Mr. A, a 47-year-old white man, was diagnosed with major depressive disorder for about 12 years. He had no prior episodes of hypomania or mania and no family history of bipolar disorder. About a year and a half ago, he had a coronary artery bypass surgery and the postsurgical period was complicated by respiratory and renal failure and an ischemic stroke. The patient had a protracted recovery from the above events over a month. A head CT scan at that time showed an infarct in the left inferior frontal region. At that time, the patient was being treated with sertraline, 200 mg/day, and this was continued after his discharge from the hospital. Mr. A was subsequently switched to bupropion, sustained-release 300 mg/day in divided doses, and was taking this medication until his index admission to the psychiatric unit. A year after the stroke, the patient’s family noticed that he was having memory problems and would get confused about where he was. He would also get lost in his own home, would leave the stove burner on, and had difficulty finding words. About 5 months after the onset of the cognitive decline, and for a couple of weeks before admission, Mr. A was noted to be getting increasingly irritable. He displayed extreme mood swings wherein he would cry spontaneously or would be very angry. In addition to the mood lability, he was hyperactive and talkative, displayed flight of ideas, had decreased need for sleep, and had inflated self-esteem with grandiose plans to expand his business. He also developed psychotic symptoms and believed that his wife was cheating on him. His wife reported an episode where the patient was seeing objects on the wall. His admission to the psychiatric unit was precipitated after he threatened to hurt his family members.

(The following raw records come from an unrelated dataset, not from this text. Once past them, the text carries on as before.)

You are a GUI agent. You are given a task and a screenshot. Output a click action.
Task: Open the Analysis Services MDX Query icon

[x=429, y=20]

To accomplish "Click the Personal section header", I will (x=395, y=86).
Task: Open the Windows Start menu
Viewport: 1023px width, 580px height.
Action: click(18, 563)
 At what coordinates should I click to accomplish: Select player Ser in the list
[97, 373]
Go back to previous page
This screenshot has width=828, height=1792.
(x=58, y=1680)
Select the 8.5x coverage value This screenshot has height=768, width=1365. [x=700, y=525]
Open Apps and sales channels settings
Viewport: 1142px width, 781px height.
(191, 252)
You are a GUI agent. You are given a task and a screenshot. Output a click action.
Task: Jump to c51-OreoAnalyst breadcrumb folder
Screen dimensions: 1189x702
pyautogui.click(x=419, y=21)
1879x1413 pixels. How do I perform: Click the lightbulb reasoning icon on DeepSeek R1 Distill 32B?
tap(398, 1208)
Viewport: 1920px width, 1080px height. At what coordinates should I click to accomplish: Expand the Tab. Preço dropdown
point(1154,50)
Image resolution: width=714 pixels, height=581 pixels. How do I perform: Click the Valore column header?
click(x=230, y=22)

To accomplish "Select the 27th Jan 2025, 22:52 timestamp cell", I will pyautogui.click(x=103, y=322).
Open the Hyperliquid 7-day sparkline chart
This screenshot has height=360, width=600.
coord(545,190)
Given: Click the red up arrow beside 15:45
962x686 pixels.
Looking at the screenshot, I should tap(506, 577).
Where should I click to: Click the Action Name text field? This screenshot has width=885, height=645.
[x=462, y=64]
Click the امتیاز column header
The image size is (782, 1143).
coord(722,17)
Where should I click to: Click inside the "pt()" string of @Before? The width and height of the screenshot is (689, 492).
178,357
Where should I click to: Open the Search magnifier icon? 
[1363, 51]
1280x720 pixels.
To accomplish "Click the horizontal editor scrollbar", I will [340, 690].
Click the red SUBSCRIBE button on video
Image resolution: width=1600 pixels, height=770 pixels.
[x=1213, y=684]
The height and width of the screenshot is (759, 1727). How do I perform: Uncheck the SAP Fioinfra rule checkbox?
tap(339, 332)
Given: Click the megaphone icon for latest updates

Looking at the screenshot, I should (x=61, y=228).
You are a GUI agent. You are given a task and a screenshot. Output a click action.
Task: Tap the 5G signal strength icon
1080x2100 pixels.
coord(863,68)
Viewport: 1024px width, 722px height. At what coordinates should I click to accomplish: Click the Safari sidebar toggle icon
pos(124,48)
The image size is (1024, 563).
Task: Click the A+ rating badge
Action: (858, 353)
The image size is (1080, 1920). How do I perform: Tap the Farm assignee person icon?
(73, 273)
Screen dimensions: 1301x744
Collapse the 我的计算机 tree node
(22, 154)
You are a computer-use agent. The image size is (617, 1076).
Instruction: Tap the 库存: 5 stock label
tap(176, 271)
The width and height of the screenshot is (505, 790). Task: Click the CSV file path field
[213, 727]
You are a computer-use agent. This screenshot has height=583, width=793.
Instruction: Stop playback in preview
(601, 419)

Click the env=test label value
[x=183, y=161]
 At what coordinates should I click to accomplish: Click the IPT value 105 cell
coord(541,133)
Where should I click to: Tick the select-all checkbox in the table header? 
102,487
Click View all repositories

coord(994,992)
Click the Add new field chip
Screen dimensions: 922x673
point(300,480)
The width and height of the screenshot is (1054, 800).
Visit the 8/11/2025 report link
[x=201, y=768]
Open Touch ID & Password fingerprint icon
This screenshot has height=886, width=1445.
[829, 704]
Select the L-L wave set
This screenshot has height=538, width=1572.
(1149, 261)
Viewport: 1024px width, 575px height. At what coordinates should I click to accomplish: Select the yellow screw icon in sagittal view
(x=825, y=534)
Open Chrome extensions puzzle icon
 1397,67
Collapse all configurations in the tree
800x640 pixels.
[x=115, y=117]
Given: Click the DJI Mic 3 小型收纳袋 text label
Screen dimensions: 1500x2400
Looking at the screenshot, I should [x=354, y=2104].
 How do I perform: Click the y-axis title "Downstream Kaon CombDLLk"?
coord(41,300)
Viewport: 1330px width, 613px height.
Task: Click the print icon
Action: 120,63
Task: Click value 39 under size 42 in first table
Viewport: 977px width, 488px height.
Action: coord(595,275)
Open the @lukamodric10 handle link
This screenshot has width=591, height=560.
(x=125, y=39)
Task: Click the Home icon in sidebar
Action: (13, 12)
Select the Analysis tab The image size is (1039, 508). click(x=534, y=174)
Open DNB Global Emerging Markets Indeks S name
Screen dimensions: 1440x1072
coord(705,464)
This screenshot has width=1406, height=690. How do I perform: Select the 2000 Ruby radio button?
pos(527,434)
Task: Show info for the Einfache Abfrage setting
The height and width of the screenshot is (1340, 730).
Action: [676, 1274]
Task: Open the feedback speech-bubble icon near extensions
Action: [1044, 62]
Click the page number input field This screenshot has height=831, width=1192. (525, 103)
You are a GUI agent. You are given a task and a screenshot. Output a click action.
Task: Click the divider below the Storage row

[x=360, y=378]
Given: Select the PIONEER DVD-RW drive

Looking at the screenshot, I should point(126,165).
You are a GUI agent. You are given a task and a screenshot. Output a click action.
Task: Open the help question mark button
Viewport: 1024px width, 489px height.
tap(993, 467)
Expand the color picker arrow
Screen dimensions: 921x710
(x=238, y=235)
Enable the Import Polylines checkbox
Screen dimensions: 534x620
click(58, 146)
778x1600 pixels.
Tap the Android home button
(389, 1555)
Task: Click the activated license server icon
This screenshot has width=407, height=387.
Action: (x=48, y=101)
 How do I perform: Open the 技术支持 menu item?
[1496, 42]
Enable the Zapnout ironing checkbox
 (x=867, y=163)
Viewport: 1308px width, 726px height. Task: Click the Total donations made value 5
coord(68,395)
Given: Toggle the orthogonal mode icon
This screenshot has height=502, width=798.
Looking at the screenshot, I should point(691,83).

During his admission, Mr. A had an extensive work-up done. His blood counts were normal. BUN was normal while serum creatinine was 1.38 mg/dl (normal range=0.70–1.20 mg/dl), which was at baseline because of prior history of renal insufficiency. His fasting blood glucose was elevated at 127 mg/dl (normal range=65–100 mg/dl), and he had been diagnosed with type 2 diabetes mellitus, which was being treated by diet. His liver function tests, TSH, B
12 and folate levels were normal, and rapid plasma reagin was nonreactive. Urine drug screen was positive for benzodiazepine and opioids as the patient was prescribed temazepam and propoxyphene/acetaminophen, but the patient did not have any history of illicit drug or alcohol use. He scored 18/30 on the Montreal Cognitive Assessment,
5 with deficits in the domains of visuospatial/executive functions, attention, verbal fluency, abstraction, and delayed recall. His orientation was intact. He scored 15/18 on the Frontal Assessment Battery
6 and had deficits in conceptualization and lexical fluency. Mr. A’s brain MRI showed several foci of hyperintensities in the white matter and basal ganglia on T2-weighted images. An area of encephalomalacia 1 cm in diameter was seen in the region corresponding to the infarct seen on the previous head CT scan. The patient was diagnosed with vascular mania according to recently proposed criteria,
1 along with vascular dementia (per DSM-IV-TR), and bupropion was discontinued. Ziprasidone and carbamazepine extended-release were started and increased to 80 mg b.i.d. with meals and 800 mg b.i.d., respectively. Donepezil was also started at 5 mg/day for symptoms of dementia. Over the next 2 weeks, the patient significantly improved in his presentation, and prior to discharge he did not display any overt manic or psychotic symptoms, although his cognitive deficits continued. Of note, the patient also showed a marked decrease in spontaneous crying spells.